West of Gulf Shores is Dauphin Island (pronounced DOFF-in), Alabama's only barrier island. It's also home to another important Civil War fortress, Fort Gaines. (You can take a half-hour ferry ride across Mobile Bay to travel between Fort Morgan and Fort Gaines on Mobile Bay Ferry. Phone 251-861-3000; http://www.mobilebayferry.com.) There's a re-creation of an 1862 Confederate Christmas at the fort each December. Also on Dauphin Island is the Estuarium, which presents the ecology of the local environment, with interactive exhibits and two dozen tanks holding everything from oysters to octopi and baby alligators (phone 251-861-7500; http://estuarium.disl.org). The area is also a popular place for bird-watching, especially during spring migration. As part of the Alabama Coastal Birding Trail, the Audubon Bird Sanctuary (164 acres/65 hectares) lists about 345 different species of birds (phone 251-861-3607). Dauphin Island is also a good place to lie back on the beach and catch some rays.
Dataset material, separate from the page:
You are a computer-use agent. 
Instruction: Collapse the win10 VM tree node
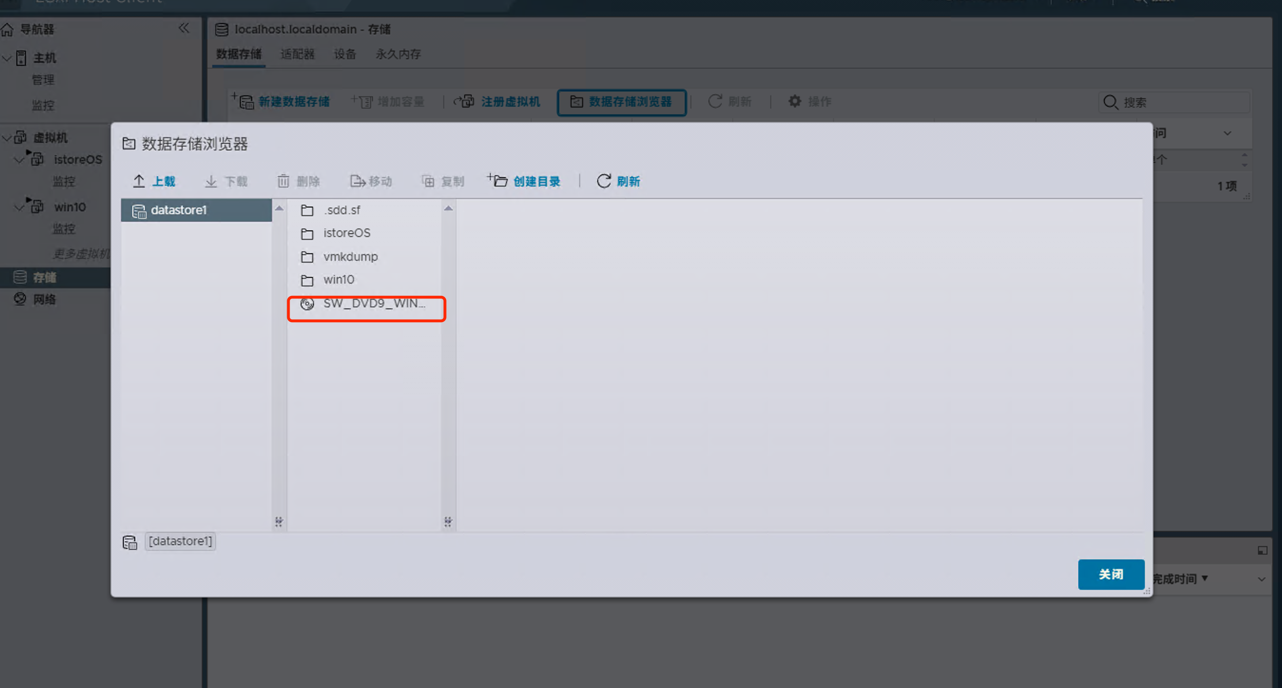(19, 207)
North of Gulf Shores, Daphne is home to the American Sport Museum and Archives (phone 251-626-3303. http://www.asama.org). With more than 1,000 pieces in the collection, it is one of the largest sport art collections in the world. The artists' town of Fairhope (A few miles/kilometers south of Daphne) has a thriving downtown and lots of bed-and-breakfasts. The town draws more than 200 national artists with an annual arts-and-crafts festival in March. Fairhope is also near the Weeks Bay National Estuarine Research Reserve, one of about two dozen estuaries in the U.S. that are under federal protection. Phone 251-990-5004. http://www.weeksbay.org.
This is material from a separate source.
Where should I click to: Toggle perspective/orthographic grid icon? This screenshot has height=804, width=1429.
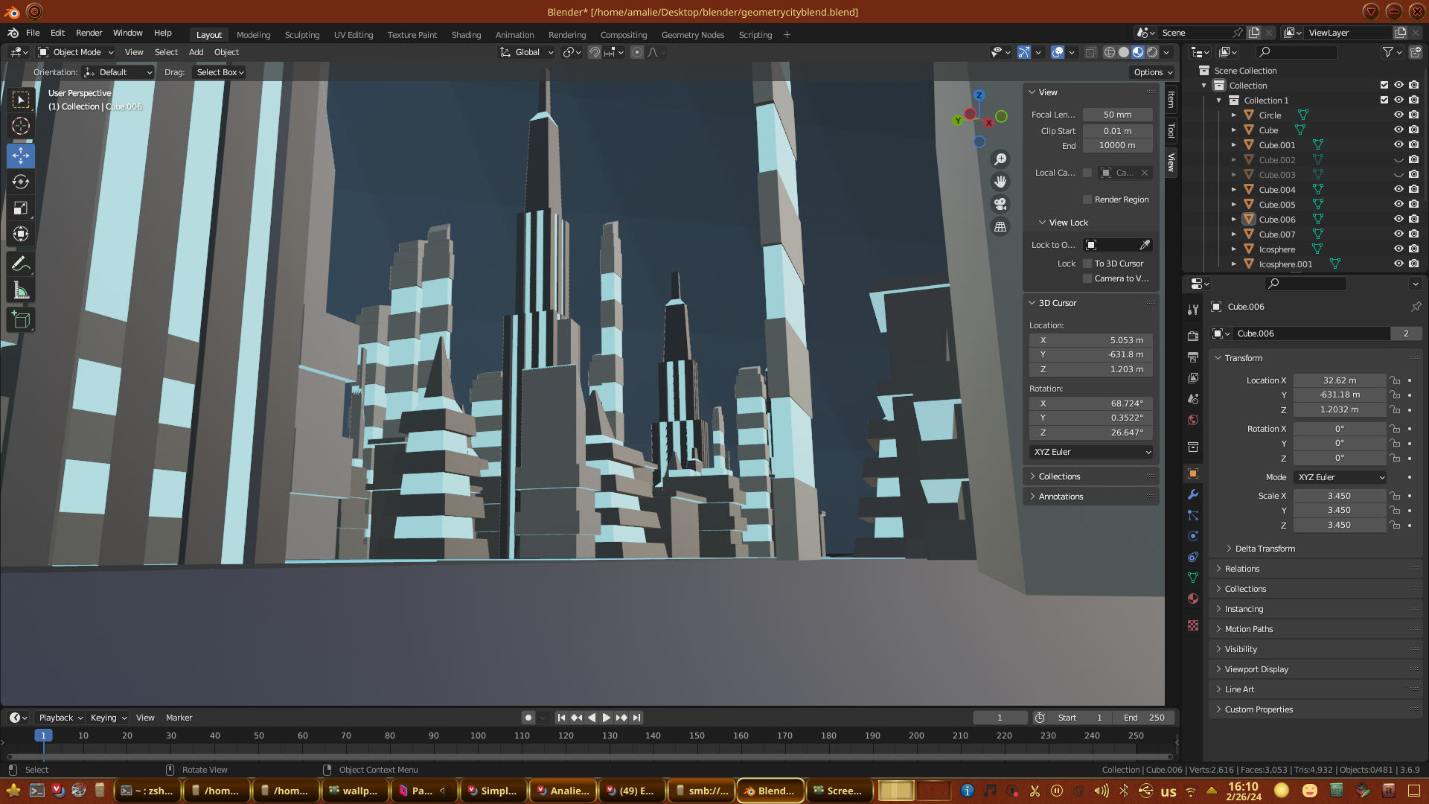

Just a few miles/kilometers south of Fairhope, you'll find Point Clear, best known for its historic Point Clear Marriott Resort, which served as a Confederate Hospital during the Civil War. There is a Confederate cemetery on the grounds, which were used as a training area for the Marines during War World II. The Bay area and Eastern Shore is 275 mi/440 km south of Birmingham.